What you need to do :: The records that follow must be reproduced in full, exactly as written.

[Stored data]

● ● ● ● ● ● ●

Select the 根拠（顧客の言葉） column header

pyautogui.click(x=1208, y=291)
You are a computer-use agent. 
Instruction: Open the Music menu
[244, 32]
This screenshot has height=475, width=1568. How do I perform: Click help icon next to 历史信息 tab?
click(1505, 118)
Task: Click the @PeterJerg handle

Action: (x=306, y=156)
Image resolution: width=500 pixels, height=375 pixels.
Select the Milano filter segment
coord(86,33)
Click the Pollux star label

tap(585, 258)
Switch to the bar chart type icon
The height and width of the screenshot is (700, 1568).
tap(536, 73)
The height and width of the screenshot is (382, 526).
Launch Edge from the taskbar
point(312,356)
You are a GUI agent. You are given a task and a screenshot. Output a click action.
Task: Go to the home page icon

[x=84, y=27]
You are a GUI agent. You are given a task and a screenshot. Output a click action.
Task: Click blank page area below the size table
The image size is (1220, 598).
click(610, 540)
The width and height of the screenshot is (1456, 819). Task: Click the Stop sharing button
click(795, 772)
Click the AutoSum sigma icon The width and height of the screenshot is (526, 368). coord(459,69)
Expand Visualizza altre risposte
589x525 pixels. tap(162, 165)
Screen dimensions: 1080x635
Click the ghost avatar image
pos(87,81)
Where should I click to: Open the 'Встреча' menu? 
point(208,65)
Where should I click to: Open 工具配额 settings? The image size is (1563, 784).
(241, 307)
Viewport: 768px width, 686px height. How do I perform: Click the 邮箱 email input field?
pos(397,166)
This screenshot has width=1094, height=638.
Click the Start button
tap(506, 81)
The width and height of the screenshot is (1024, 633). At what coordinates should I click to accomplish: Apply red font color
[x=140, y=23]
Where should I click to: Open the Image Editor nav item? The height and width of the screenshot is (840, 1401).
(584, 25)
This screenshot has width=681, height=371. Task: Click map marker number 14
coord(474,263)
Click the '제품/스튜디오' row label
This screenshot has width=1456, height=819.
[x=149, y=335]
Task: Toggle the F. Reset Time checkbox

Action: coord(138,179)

● ● ● ● ● ● ●

Completed exercise ::
Select the 根拠（顧客の言葉） column header

pyautogui.click(x=1208, y=291)
You are a computer-use agent. 
Instruction: Open the Music menu
[244, 32]
This screenshot has height=475, width=1568. How do I perform: Click help icon next to 历史信息 tab?
click(1505, 118)
Task: Click the @PeterJerg handle

Action: (x=306, y=156)
Image resolution: width=500 pixels, height=375 pixels.
Select the Milano filter segment
coord(86,33)
Click the Pollux star label

tap(585, 258)
Switch to the bar chart type icon
The height and width of the screenshot is (700, 1568).
tap(536, 73)
The height and width of the screenshot is (382, 526).
Launch Edge from the taskbar
point(312,356)
You are a GUI agent. You are given a task and a screenshot. Output a click action.
Task: Go to the home page icon

[x=84, y=27]
You are a GUI agent. You are given a task and a screenshot. Output a click action.
Task: Click blank page area below the size table
The image size is (1220, 598).
click(610, 540)
The width and height of the screenshot is (1456, 819). Task: Click the Stop sharing button
click(795, 772)
Click the AutoSum sigma icon The width and height of the screenshot is (526, 368). coord(459,69)
Expand Visualizza altre risposte
589x525 pixels. tap(162, 165)
Screen dimensions: 1080x635
Click the ghost avatar image
pos(87,81)
Where should I click to: Open the 'Встреча' menu? 
point(208,65)
Where should I click to: Open 工具配额 settings? The image size is (1563, 784).
(241, 307)
Viewport: 768px width, 686px height. How do I perform: Click the 邮箱 email input field?
pos(397,166)
This screenshot has width=1094, height=638.
Click the Start button
tap(506, 81)
The width and height of the screenshot is (1024, 633). At what coordinates should I click to accomplish: Apply red font color
[x=140, y=23]
Where should I click to: Open the Image Editor nav item? The height and width of the screenshot is (840, 1401).
(584, 25)
This screenshot has width=681, height=371. Task: Click map marker number 14
coord(474,263)
Click the '제품/스튜디오' row label
This screenshot has width=1456, height=819.
[x=149, y=335]
Task: Toggle the F. Reset Time checkbox

Action: coord(138,179)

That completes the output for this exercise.